In the entries below, find the line with "Kunstkaarten (109, 674)" and the line with "Privacy Policy (253, 2088)". Repeat exactly everything between them, those two lines included, but not the pictures.

▶ [DATA SUPPLIED]
"""

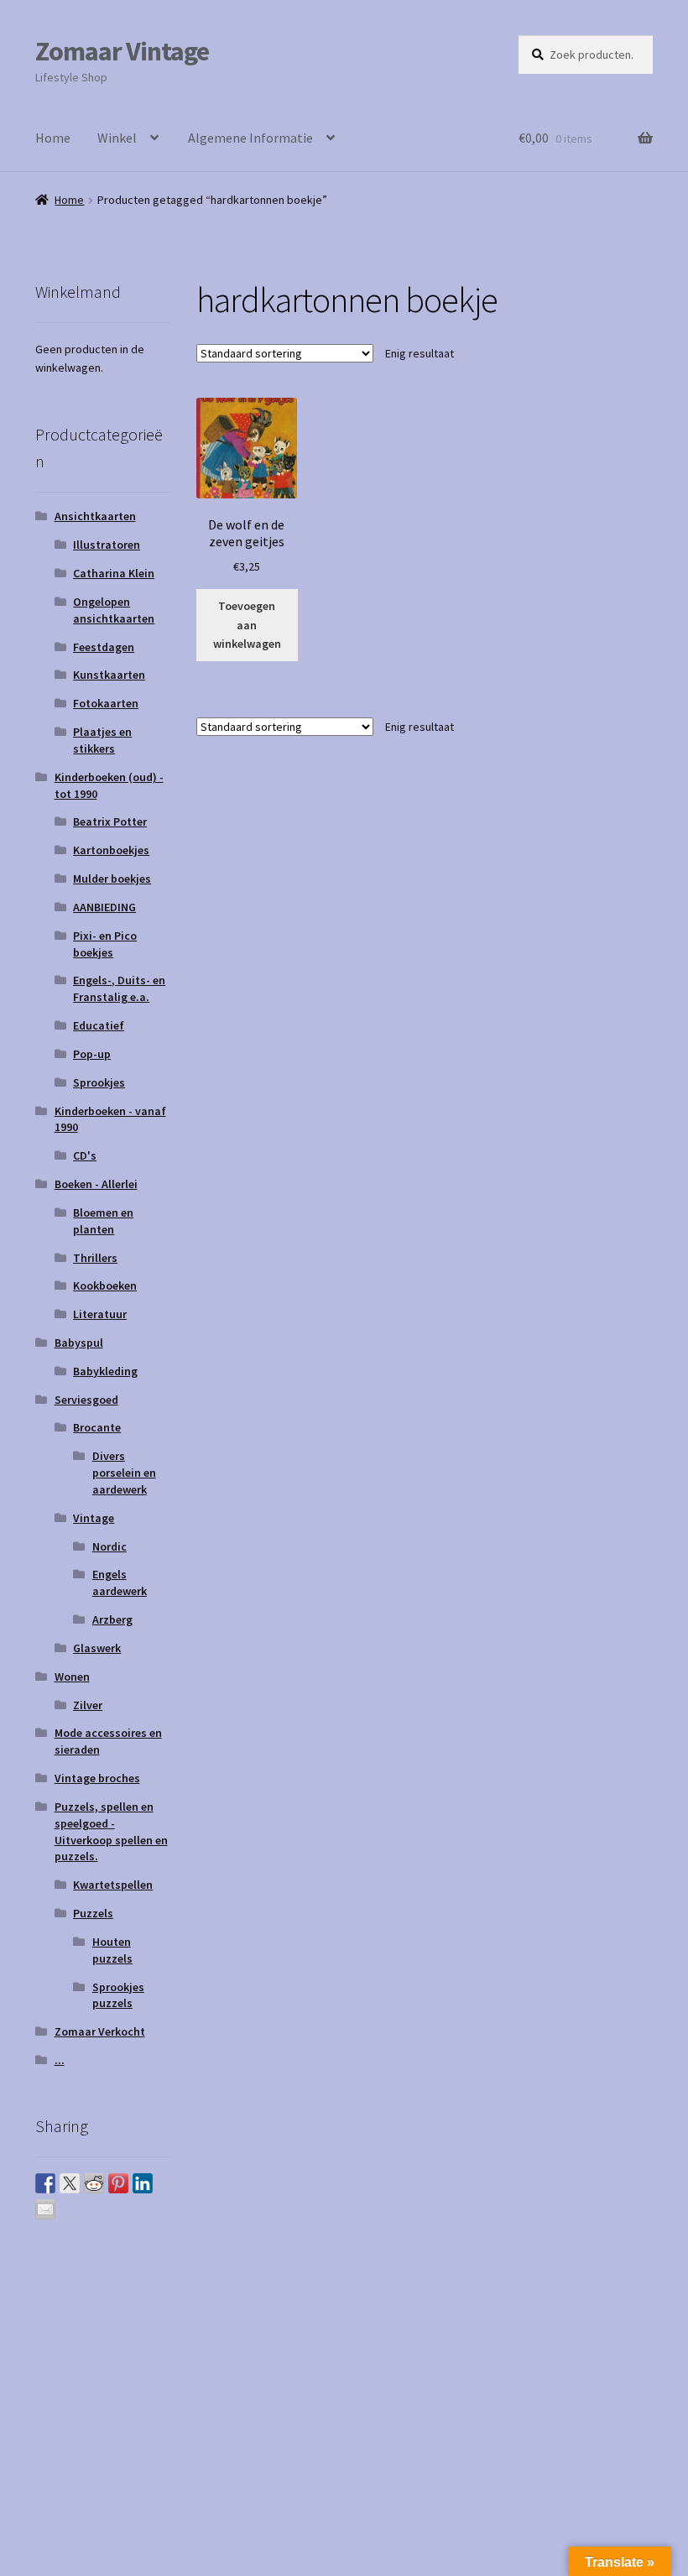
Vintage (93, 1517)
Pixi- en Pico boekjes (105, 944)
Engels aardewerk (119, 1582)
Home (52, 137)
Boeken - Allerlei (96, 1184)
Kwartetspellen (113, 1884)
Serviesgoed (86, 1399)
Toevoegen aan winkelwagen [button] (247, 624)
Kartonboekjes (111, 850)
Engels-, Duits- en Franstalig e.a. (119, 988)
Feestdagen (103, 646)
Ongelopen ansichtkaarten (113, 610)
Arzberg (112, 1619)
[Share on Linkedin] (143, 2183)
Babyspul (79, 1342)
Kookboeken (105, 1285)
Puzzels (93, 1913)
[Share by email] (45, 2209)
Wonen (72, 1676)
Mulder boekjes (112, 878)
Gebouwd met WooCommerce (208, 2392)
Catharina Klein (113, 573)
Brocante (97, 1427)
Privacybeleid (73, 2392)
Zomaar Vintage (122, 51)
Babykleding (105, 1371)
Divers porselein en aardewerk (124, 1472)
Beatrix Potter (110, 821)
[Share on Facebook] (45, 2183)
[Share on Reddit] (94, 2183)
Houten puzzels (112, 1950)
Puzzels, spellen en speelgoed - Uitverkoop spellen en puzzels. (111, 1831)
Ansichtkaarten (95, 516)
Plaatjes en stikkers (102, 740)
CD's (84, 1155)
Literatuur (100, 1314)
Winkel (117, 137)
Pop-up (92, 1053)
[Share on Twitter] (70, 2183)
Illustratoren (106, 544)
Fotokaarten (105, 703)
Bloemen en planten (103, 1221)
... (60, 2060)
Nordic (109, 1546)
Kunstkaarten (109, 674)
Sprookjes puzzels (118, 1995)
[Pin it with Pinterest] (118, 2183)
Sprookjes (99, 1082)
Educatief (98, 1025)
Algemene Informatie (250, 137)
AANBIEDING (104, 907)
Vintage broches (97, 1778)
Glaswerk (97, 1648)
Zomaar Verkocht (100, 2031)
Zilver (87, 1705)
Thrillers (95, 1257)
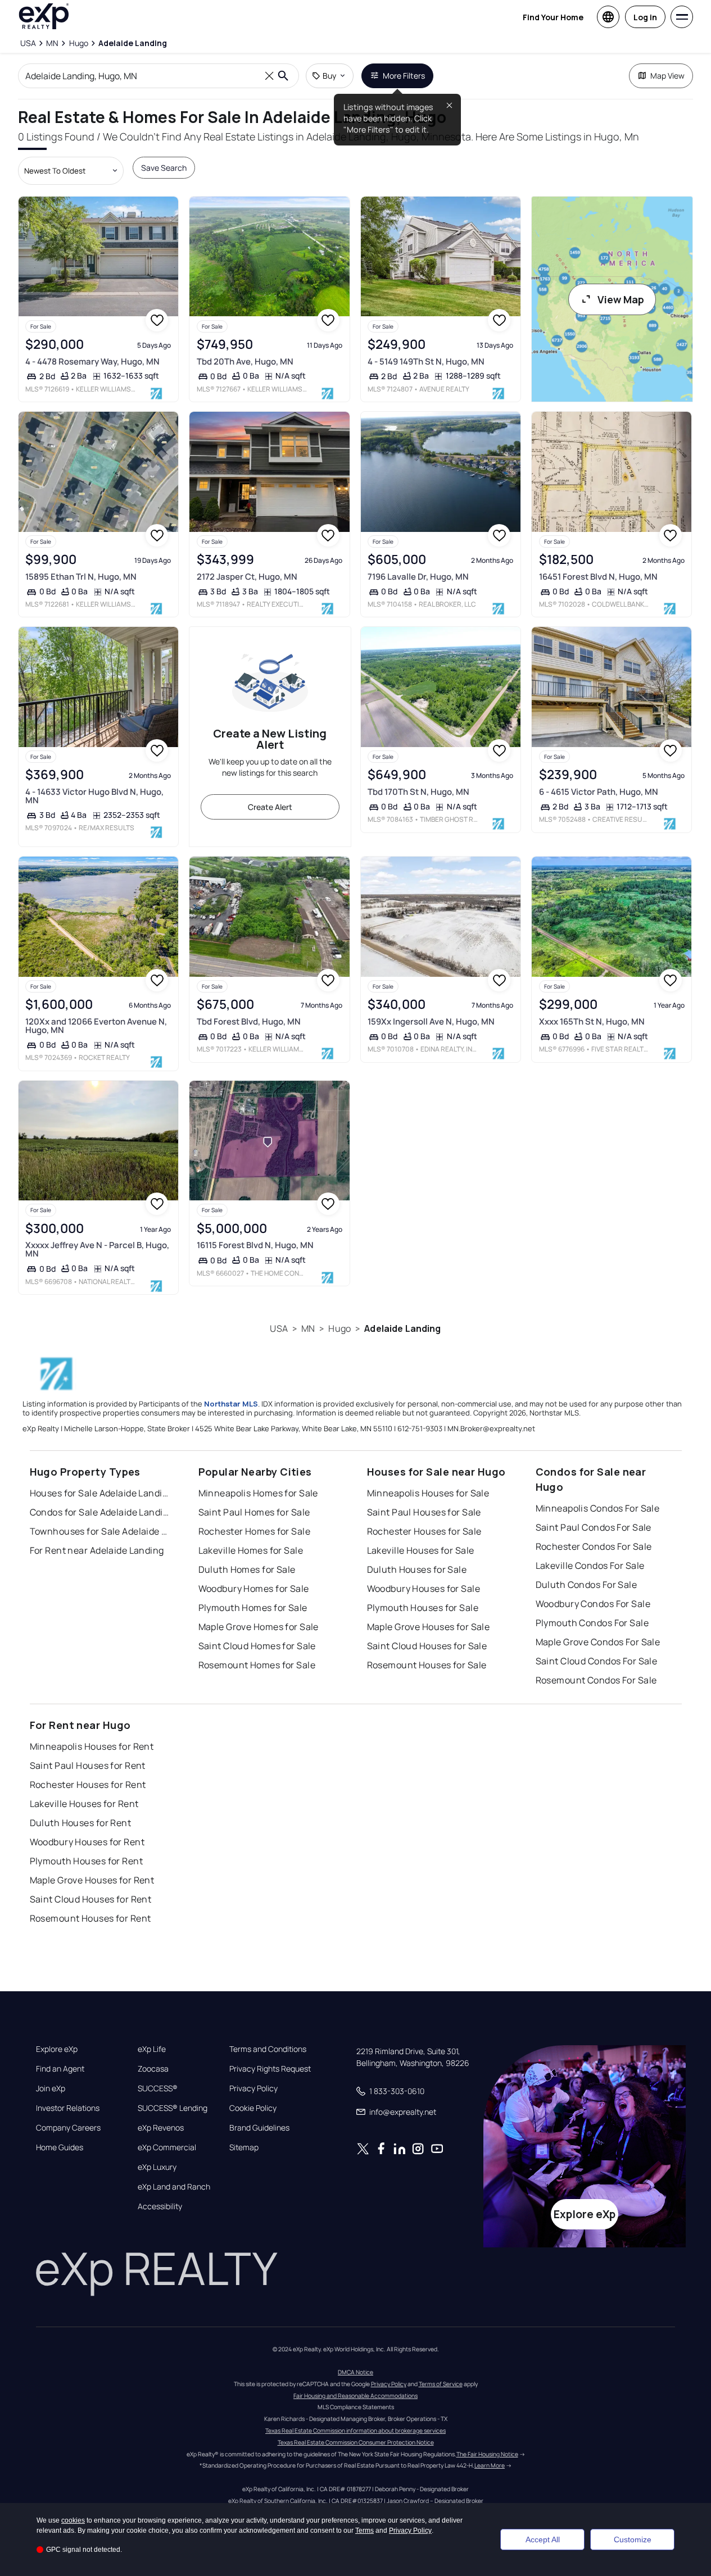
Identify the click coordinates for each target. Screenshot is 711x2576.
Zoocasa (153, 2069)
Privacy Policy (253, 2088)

"""
"""

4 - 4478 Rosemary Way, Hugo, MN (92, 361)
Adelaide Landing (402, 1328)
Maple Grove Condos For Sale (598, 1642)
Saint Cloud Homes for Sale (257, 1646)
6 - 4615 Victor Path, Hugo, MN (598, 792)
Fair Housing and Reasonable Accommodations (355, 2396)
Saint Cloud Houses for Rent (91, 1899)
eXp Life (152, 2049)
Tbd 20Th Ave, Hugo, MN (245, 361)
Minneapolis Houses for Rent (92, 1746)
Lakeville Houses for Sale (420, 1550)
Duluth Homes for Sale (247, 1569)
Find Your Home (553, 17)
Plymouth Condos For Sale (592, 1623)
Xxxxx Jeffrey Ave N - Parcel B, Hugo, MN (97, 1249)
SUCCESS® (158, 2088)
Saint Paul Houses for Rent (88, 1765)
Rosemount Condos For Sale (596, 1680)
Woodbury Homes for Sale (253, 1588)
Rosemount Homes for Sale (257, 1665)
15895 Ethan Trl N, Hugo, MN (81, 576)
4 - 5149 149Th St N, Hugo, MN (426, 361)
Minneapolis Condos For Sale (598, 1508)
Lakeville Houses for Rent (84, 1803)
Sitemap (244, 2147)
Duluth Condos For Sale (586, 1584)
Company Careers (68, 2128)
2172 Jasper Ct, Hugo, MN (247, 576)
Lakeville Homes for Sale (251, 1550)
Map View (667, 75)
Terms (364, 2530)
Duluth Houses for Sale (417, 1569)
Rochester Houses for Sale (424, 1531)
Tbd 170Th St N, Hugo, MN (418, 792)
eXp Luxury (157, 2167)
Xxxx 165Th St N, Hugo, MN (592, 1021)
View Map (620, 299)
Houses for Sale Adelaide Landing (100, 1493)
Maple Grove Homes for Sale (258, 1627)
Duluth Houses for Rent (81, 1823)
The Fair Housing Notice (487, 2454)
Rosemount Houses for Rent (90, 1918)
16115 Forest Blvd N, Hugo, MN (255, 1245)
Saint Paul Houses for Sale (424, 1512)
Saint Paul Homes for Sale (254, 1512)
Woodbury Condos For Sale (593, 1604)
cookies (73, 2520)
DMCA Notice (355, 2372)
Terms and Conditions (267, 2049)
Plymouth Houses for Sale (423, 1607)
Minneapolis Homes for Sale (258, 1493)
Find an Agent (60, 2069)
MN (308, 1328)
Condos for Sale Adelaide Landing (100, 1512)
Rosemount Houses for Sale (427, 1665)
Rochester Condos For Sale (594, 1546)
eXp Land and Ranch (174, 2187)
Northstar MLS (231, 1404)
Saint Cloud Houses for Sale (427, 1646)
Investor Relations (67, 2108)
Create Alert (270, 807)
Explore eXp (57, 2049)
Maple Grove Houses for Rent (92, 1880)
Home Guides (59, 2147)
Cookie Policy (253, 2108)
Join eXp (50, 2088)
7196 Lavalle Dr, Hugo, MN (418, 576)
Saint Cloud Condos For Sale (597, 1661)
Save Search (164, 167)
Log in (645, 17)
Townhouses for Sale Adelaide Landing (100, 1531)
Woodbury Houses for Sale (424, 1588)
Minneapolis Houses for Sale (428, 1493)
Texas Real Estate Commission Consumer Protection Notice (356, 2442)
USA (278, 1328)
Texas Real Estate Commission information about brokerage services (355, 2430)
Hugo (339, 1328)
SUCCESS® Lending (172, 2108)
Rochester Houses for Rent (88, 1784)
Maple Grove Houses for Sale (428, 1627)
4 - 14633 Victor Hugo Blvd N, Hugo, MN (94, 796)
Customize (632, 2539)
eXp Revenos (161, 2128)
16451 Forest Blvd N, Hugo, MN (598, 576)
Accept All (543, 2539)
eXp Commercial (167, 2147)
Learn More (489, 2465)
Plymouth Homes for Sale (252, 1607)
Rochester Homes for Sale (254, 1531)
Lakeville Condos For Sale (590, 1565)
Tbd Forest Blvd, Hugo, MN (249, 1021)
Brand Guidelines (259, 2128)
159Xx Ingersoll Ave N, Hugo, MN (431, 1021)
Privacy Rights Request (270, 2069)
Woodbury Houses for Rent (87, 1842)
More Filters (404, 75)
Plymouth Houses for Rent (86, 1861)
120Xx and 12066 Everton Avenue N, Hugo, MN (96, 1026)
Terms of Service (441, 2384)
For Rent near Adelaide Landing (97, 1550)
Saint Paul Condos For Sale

"""

▶ [RESPONSE AREA]
Kunstkaarten (109, 674)
Sprookjes puzzels (118, 1995)
[Pin it with Pinterest] (118, 2183)
Sprookjes (99, 1082)
Educatief (98, 1025)
Algemene Informatie (250, 137)
AANBIEDING (104, 907)
Vintage broches (97, 1778)
Glaswerk (97, 1648)
Zomaar Verkocht (100, 2031)
Zilver (87, 1705)
Thrillers (95, 1257)
Identify the click coordinates for each target. Screenshot is 711x2576.
Zoocasa (153, 2069)
Privacy Policy (253, 2088)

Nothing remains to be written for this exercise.